** Begin **
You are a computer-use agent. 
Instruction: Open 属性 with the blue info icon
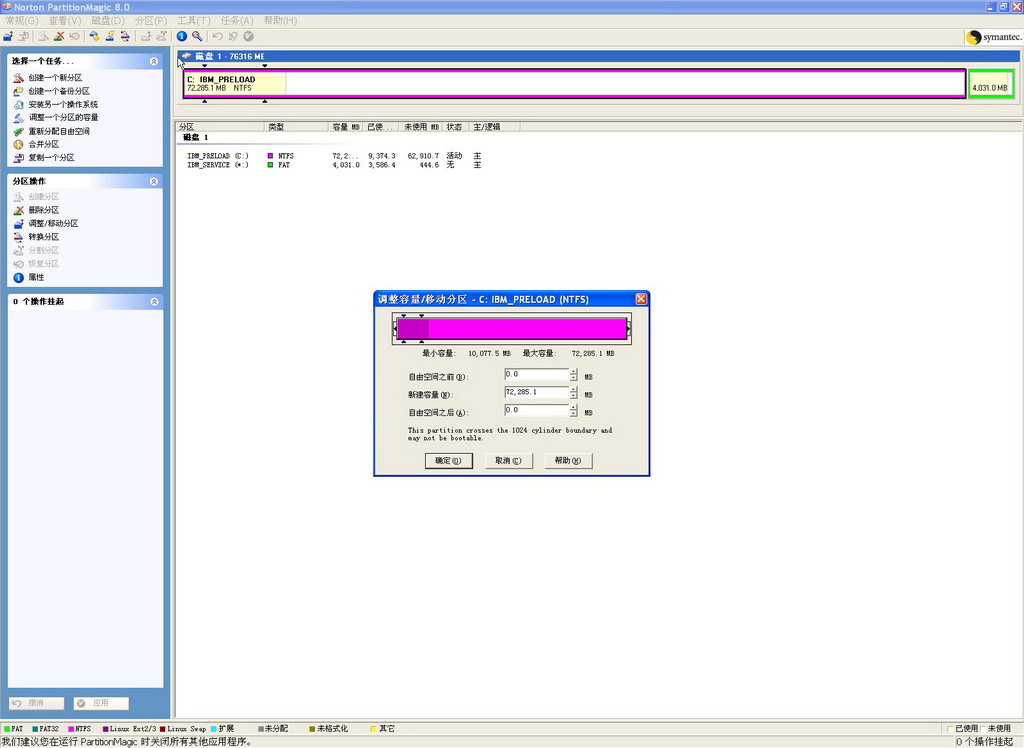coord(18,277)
** End **
** Begin **
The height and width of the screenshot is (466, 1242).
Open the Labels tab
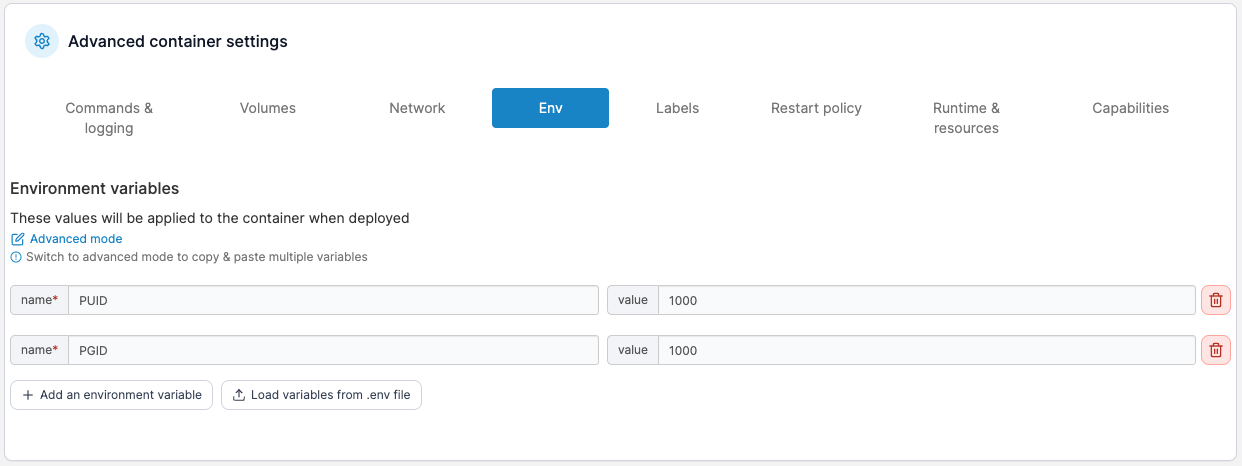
** End **
Problem. Recast the listing from the line containing "The height and" through the line containing "Open the Labels tab" as a JSON list of strings, one string per line, with blank lines left out.

Solution to the exercise.
[
  "The height and width of the screenshot is (466, 1242).",
  "Open the Labels tab"
]